Exercise brief: Copy the rows verbatim, starting at the line that contains "the time axis" and continuing to the end of the rows, with that first line included. Omit the pictures.

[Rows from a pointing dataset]
· · ·

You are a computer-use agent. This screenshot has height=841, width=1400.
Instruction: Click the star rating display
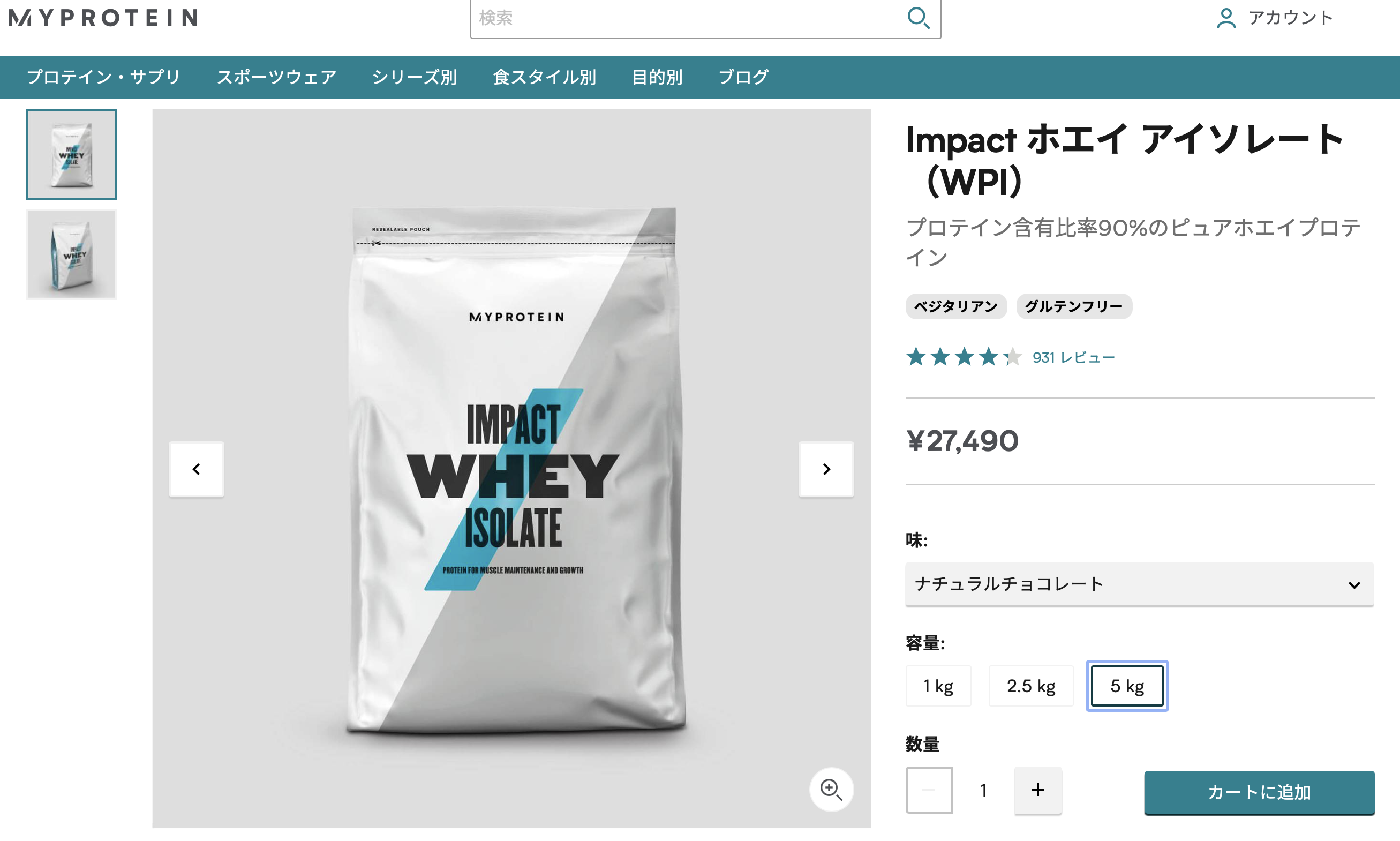point(964,357)
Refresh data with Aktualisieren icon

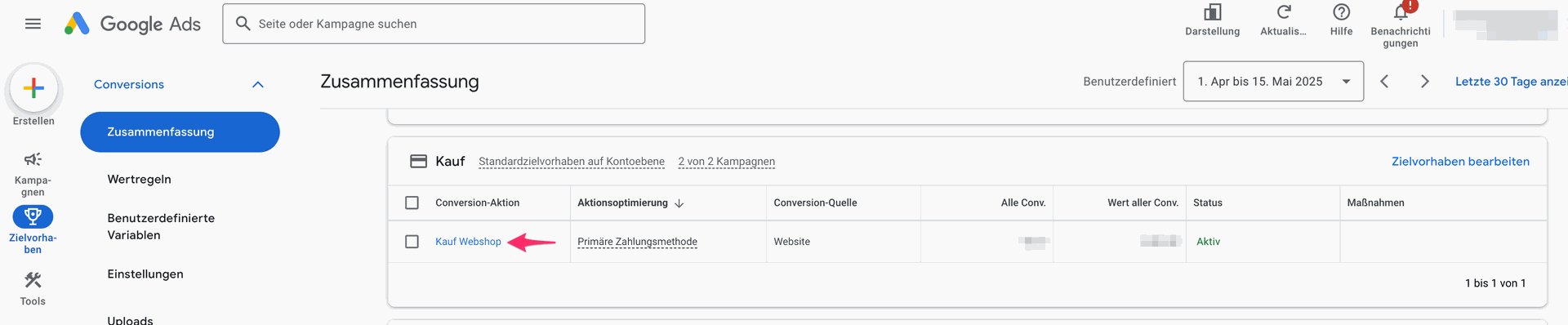(1284, 12)
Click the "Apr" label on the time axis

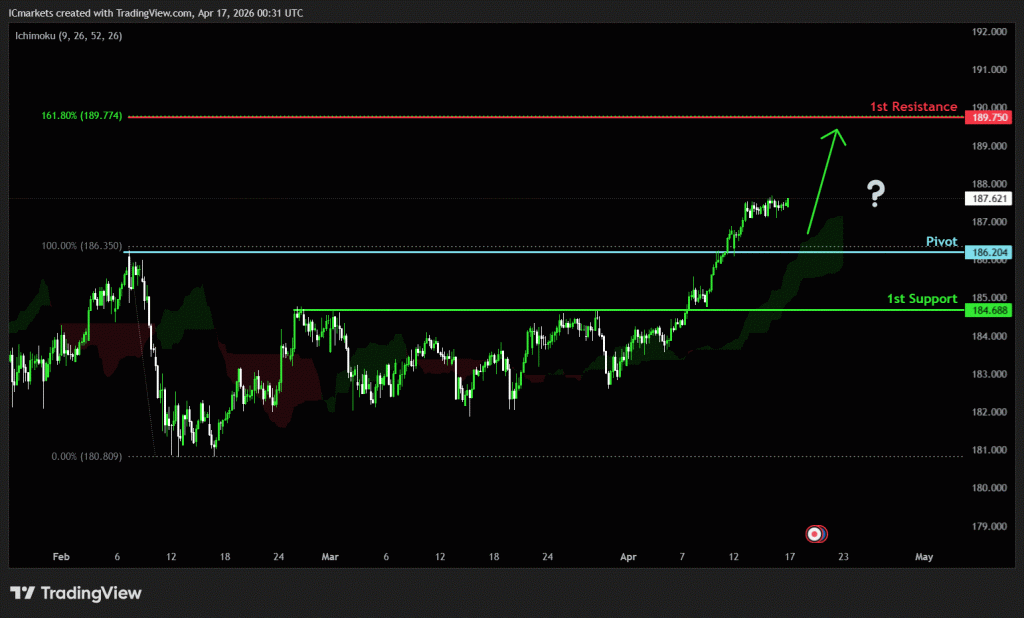pos(627,557)
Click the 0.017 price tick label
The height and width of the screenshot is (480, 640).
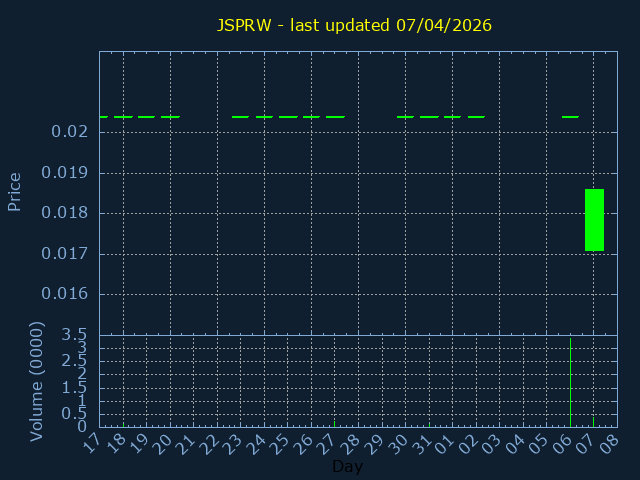pos(65,254)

· · ·

Result for this task:
Click the "Apr" label on the time axis

pos(627,557)
Click the 0.017 price tick label
The height and width of the screenshot is (480, 640).
pos(65,254)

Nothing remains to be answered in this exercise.